[Opening Data section section]

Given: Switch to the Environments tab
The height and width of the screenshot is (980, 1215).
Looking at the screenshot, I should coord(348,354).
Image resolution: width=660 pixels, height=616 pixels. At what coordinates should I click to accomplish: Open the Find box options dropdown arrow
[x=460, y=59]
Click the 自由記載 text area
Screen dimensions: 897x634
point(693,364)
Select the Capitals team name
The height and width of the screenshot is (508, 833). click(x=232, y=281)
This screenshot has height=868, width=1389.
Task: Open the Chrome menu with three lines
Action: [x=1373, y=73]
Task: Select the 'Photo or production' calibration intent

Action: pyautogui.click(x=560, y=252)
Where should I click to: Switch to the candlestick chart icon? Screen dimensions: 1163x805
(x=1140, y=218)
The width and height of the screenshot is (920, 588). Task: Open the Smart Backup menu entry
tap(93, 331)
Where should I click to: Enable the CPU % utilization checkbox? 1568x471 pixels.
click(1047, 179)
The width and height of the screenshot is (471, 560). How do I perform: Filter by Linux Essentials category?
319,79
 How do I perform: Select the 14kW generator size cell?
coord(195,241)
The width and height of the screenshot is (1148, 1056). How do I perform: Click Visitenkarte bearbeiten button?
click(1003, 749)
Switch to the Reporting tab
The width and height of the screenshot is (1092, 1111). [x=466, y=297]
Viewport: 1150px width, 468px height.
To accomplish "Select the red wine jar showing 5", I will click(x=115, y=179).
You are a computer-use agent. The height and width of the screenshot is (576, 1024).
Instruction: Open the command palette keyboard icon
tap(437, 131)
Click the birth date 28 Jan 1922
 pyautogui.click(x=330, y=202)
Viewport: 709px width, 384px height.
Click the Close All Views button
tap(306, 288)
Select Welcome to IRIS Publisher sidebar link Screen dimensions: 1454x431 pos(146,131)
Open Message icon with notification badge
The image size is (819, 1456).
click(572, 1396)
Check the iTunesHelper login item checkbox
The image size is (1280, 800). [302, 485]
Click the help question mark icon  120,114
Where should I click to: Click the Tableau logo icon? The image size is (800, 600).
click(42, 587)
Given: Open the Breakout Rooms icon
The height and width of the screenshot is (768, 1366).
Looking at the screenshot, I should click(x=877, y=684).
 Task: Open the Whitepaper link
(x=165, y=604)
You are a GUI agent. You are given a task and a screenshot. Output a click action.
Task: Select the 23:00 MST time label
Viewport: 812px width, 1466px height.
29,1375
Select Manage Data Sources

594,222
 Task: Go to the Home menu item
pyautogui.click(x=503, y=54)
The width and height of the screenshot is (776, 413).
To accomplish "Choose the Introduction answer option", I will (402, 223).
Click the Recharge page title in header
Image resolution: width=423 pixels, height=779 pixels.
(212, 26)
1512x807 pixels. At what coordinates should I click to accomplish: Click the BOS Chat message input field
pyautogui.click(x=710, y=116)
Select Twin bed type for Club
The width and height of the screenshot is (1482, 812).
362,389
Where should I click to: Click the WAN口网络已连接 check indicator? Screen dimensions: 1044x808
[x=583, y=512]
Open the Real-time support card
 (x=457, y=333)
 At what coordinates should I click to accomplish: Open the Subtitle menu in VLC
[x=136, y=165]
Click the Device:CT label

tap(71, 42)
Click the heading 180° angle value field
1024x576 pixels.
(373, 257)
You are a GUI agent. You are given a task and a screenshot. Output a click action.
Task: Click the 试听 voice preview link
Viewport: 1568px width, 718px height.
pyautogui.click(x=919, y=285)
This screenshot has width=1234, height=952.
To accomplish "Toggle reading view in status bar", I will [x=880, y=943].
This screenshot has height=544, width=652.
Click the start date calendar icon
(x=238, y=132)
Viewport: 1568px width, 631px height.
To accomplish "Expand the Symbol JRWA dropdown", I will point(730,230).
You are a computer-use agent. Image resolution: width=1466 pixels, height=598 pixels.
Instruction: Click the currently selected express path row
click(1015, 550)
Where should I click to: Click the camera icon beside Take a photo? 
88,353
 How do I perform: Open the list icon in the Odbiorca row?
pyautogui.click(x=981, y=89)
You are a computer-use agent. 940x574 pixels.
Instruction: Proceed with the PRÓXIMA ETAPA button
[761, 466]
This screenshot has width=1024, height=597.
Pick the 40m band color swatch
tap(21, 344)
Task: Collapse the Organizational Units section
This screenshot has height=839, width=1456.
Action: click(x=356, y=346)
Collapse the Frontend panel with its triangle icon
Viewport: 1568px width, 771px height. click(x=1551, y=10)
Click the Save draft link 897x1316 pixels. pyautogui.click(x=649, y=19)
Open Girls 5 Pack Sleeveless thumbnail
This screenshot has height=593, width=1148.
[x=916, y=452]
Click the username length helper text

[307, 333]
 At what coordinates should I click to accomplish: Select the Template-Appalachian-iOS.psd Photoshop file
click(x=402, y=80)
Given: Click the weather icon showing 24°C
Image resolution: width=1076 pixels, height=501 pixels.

[Closing Data section section]

Brief: An exact copy of every entry above is required.

Response:
Given: Switch to the Environments tab
The height and width of the screenshot is (980, 1215).
Looking at the screenshot, I should coord(348,354).
Image resolution: width=660 pixels, height=616 pixels. At what coordinates should I click to accomplish: Open the Find box options dropdown arrow
[x=460, y=59]
Click the 自由記載 text area
Screen dimensions: 897x634
point(693,364)
Select the Capitals team name
The height and width of the screenshot is (508, 833). click(x=232, y=281)
This screenshot has height=868, width=1389.
Task: Open the Chrome menu with three lines
Action: [x=1373, y=73]
Task: Select the 'Photo or production' calibration intent

Action: pyautogui.click(x=560, y=252)
Where should I click to: Switch to the candlestick chart icon? Screen dimensions: 1163x805
(x=1140, y=218)
The width and height of the screenshot is (920, 588). Task: Open the Smart Backup menu entry
tap(93, 331)
Where should I click to: Enable the CPU % utilization checkbox? 1568x471 pixels.
click(1047, 179)
The width and height of the screenshot is (471, 560). How do I perform: Filter by Linux Essentials category?
319,79
 How do I perform: Select the 14kW generator size cell?
coord(195,241)
The width and height of the screenshot is (1148, 1056). How do I perform: Click Visitenkarte bearbeiten button?
click(1003, 749)
Switch to the Reporting tab
The width and height of the screenshot is (1092, 1111). [x=466, y=297]
Viewport: 1150px width, 468px height.
To accomplish "Select the red wine jar showing 5", I will click(x=115, y=179).
You are a computer-use agent. The height and width of the screenshot is (576, 1024).
Instruction: Open the command palette keyboard icon
tap(437, 131)
Click the birth date 28 Jan 1922
 pyautogui.click(x=330, y=202)
Viewport: 709px width, 384px height.
Click the Close All Views button
tap(306, 288)
Select Welcome to IRIS Publisher sidebar link Screen dimensions: 1454x431 pos(146,131)
Open Message icon with notification badge
The image size is (819, 1456).
click(572, 1396)
Check the iTunesHelper login item checkbox
The image size is (1280, 800). [302, 485]
Click the help question mark icon  120,114
Where should I click to: Click the Tableau logo icon? The image size is (800, 600).
click(42, 587)
Given: Open the Breakout Rooms icon
The height and width of the screenshot is (768, 1366).
Looking at the screenshot, I should click(x=877, y=684).
 Task: Open the Whitepaper link
(x=165, y=604)
You are a GUI agent. You are given a task and a screenshot. Output a click action.
Task: Select the 23:00 MST time label
Viewport: 812px width, 1466px height.
29,1375
Select Manage Data Sources

594,222
 Task: Go to the Home menu item
pyautogui.click(x=503, y=54)
The width and height of the screenshot is (776, 413).
To accomplish "Choose the Introduction answer option", I will (402, 223).
Click the Recharge page title in header
Image resolution: width=423 pixels, height=779 pixels.
(212, 26)
1512x807 pixels. At what coordinates should I click to accomplish: Click the BOS Chat message input field
pyautogui.click(x=710, y=116)
Select Twin bed type for Club
The width and height of the screenshot is (1482, 812).
362,389
Where should I click to: Click the WAN口网络已连接 check indicator? Screen dimensions: 1044x808
[x=583, y=512]
Open the Real-time support card
 (x=457, y=333)
 At what coordinates should I click to accomplish: Open the Subtitle menu in VLC
[x=136, y=165]
Click the Device:CT label

tap(71, 42)
Click the heading 180° angle value field
1024x576 pixels.
(373, 257)
You are a GUI agent. You are given a task and a screenshot. Output a click action.
Task: Click the 试听 voice preview link
Viewport: 1568px width, 718px height.
pyautogui.click(x=919, y=285)
This screenshot has width=1234, height=952.
To accomplish "Toggle reading view in status bar", I will [x=880, y=943].
This screenshot has height=544, width=652.
Click the start date calendar icon
(x=238, y=132)
Viewport: 1568px width, 631px height.
To accomplish "Expand the Symbol JRWA dropdown", I will point(730,230).
You are a computer-use agent. Image resolution: width=1466 pixels, height=598 pixels.
Instruction: Click the currently selected express path row
click(1015, 550)
Where should I click to: Click the camera icon beside Take a photo? 
88,353
 How do I perform: Open the list icon in the Odbiorca row?
pyautogui.click(x=981, y=89)
You are a computer-use agent. 940x574 pixels.
Instruction: Proceed with the PRÓXIMA ETAPA button
[761, 466]
This screenshot has width=1024, height=597.
Pick the 40m band color swatch
tap(21, 344)
Task: Collapse the Organizational Units section
This screenshot has height=839, width=1456.
Action: click(x=356, y=346)
Collapse the Frontend panel with its triangle icon
Viewport: 1568px width, 771px height. click(x=1551, y=10)
Click the Save draft link 897x1316 pixels. pyautogui.click(x=649, y=19)
Open Girls 5 Pack Sleeveless thumbnail
This screenshot has height=593, width=1148.
[x=916, y=452]
Click the username length helper text

[307, 333]
 At what coordinates should I click to accomplish: Select the Template-Appalachian-iOS.psd Photoshop file
click(x=402, y=80)
Given: Click the weather icon showing 24°C
Image resolution: width=1076 pixels, height=501 pixels.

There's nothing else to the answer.